#### [AUFGABENBESCHREIBUNG]
Gib aus den Einträgen unten die Zeilen unverändert wieder, beginnend mit der Zeile mit "デッドクロスの発生した銘柄は42件です。 (108, 792)" und fortlaufend bis einschließlich der Zeile mit "25日移動平均線より+20%以上乖離した銘柄は29件です。 (125, 1315)".

#### [GEGEBENE EINTRÄGE]

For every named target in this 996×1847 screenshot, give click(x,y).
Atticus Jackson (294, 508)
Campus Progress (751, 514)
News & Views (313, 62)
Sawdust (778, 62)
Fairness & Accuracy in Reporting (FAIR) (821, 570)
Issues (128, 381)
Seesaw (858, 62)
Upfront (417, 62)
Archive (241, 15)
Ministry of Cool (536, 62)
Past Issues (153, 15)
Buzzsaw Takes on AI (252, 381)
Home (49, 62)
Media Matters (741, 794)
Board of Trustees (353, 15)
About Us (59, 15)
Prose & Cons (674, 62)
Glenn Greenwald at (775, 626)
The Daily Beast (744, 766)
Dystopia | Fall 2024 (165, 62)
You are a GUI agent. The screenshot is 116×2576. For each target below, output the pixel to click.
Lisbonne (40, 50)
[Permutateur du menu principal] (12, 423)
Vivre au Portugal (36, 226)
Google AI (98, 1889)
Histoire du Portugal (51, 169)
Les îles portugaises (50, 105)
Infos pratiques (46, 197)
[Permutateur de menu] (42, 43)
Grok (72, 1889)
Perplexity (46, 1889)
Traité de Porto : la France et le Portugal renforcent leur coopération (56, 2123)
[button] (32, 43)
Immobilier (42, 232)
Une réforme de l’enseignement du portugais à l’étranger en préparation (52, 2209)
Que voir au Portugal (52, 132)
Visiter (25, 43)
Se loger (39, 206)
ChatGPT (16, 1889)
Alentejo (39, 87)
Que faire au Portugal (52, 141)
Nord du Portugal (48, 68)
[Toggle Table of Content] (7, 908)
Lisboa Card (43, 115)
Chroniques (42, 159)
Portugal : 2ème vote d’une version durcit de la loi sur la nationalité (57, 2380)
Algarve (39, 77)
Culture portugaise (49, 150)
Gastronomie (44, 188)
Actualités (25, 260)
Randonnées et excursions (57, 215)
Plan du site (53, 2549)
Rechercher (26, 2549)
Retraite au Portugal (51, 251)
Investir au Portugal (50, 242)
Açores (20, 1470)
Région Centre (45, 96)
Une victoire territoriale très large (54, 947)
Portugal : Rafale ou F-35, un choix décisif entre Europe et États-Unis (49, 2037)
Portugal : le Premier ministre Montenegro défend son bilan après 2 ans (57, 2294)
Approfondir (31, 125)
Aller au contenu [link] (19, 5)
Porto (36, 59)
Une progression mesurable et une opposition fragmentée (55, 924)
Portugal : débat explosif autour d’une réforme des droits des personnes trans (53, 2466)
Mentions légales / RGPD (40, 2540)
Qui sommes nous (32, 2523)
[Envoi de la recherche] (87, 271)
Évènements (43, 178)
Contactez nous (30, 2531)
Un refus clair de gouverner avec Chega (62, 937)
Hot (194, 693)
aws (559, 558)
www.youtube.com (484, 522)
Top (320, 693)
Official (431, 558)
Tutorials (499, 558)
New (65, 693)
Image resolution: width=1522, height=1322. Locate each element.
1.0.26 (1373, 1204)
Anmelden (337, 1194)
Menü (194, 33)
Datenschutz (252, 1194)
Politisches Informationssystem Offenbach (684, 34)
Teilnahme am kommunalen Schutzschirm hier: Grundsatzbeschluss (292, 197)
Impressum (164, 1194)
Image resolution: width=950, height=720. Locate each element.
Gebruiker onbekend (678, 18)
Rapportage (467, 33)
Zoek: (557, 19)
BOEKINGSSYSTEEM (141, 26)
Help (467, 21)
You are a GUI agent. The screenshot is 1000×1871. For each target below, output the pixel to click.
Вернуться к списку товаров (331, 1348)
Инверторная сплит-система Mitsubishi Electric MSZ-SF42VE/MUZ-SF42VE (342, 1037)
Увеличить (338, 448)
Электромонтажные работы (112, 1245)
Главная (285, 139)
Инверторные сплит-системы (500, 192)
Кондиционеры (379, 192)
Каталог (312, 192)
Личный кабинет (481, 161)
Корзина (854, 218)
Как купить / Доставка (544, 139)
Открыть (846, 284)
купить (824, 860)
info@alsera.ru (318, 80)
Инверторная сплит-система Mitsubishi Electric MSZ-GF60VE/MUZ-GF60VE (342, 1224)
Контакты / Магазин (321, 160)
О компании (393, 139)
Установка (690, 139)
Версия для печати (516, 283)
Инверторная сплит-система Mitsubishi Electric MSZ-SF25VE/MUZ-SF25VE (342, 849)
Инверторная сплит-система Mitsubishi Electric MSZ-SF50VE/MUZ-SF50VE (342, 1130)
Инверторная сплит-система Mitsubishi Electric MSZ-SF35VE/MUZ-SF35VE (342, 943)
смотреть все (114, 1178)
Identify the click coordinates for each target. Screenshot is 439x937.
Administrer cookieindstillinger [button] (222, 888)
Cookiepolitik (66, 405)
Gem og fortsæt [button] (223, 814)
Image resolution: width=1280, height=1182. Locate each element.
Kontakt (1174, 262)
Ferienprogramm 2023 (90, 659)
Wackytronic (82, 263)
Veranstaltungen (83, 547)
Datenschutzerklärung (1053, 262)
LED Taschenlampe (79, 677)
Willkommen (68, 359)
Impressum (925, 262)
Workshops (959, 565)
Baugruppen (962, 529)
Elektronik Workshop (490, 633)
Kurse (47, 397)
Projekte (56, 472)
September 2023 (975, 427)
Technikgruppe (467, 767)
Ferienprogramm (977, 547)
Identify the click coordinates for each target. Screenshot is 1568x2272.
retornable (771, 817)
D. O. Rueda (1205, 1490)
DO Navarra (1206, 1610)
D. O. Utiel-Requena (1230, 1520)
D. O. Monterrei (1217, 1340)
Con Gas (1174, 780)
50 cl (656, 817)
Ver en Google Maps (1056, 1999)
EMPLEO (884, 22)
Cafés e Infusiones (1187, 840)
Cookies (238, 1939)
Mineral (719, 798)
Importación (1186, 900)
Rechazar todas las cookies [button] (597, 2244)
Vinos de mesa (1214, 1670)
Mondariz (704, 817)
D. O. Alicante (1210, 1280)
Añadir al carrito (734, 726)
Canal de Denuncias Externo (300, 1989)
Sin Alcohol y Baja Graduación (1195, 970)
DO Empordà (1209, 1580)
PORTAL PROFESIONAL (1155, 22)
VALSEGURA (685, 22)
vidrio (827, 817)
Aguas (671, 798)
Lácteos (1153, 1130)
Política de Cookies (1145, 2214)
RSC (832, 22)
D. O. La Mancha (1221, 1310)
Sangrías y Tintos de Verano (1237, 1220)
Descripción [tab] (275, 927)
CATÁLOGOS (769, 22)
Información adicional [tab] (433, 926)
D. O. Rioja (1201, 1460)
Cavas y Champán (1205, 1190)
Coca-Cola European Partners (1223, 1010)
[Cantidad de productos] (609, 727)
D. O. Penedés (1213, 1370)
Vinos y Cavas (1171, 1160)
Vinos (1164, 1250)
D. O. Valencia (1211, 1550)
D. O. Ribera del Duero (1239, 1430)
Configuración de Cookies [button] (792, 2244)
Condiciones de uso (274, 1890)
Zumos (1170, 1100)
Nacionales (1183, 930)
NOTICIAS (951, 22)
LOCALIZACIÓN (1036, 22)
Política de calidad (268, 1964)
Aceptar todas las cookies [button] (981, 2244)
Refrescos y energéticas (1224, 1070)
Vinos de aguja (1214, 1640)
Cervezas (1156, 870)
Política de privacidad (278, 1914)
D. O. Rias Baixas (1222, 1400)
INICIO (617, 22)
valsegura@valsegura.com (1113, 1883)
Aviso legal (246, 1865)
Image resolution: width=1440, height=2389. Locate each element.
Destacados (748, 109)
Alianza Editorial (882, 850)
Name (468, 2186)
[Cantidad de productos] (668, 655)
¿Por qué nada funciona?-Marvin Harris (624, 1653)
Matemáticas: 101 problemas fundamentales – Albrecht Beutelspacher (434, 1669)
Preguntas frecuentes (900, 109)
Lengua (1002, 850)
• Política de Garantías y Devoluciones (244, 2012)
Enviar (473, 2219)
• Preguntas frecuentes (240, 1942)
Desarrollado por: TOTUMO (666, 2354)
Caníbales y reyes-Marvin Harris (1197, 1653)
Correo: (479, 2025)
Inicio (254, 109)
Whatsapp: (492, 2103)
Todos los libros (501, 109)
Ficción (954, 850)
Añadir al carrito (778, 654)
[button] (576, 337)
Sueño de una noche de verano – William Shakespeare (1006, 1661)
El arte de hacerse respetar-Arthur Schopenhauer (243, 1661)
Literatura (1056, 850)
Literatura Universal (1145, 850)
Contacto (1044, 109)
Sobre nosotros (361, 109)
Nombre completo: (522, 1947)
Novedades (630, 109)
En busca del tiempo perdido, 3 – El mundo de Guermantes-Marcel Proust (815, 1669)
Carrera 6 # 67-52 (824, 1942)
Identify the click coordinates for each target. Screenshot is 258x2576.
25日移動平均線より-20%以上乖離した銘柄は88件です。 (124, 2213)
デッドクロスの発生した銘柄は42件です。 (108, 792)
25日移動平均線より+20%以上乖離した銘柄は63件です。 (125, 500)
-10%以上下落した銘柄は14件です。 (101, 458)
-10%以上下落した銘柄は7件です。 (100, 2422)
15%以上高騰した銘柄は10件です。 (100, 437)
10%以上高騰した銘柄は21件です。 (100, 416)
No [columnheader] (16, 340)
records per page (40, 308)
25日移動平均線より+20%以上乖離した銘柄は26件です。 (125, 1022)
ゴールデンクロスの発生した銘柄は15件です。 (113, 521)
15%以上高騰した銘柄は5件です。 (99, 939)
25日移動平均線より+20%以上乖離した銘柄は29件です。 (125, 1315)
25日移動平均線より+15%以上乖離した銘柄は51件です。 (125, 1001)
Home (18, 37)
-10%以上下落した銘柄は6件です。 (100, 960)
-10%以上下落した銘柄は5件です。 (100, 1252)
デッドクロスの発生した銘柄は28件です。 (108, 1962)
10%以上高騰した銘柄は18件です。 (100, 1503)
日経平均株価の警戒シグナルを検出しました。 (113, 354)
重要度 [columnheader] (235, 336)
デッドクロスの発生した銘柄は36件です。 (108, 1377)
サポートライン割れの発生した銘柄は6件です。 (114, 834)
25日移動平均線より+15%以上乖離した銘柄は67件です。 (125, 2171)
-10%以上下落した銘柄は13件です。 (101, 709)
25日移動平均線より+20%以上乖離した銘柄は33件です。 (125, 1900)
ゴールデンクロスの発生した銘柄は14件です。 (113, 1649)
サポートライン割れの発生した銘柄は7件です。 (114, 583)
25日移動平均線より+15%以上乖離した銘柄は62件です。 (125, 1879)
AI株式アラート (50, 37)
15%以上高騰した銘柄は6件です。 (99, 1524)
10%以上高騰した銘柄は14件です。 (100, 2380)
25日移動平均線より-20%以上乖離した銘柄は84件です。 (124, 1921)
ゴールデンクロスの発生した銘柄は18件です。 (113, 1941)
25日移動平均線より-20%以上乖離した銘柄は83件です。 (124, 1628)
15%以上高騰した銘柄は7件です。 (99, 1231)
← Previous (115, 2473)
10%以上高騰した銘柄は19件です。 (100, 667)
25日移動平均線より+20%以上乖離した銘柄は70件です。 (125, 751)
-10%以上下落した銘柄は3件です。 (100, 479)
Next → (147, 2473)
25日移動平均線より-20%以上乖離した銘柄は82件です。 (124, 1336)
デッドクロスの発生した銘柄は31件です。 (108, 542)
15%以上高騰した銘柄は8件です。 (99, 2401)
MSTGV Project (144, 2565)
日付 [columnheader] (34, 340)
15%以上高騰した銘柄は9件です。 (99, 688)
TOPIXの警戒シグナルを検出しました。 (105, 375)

#### [LÖSUNG DER AUFGABE]
デッドクロスの発生した銘柄は42件です。 (108, 792)
25日移動平均線より+20%以上乖離した銘柄は63件です。 (125, 500)
-10%以上下落した銘柄は14件です。 (101, 458)
-10%以上下落した銘柄は7件です。 (100, 2422)
15%以上高騰した銘柄は10件です。 (100, 437)
10%以上高騰した銘柄は21件です。 (100, 416)
No [columnheader] (16, 340)
records per page (40, 308)
25日移動平均線より+20%以上乖離した銘柄は26件です。 (125, 1022)
ゴールデンクロスの発生した銘柄は15件です。 (113, 521)
15%以上高騰した銘柄は5件です。 (99, 939)
25日移動平均線より+20%以上乖離した銘柄は29件です。 (125, 1315)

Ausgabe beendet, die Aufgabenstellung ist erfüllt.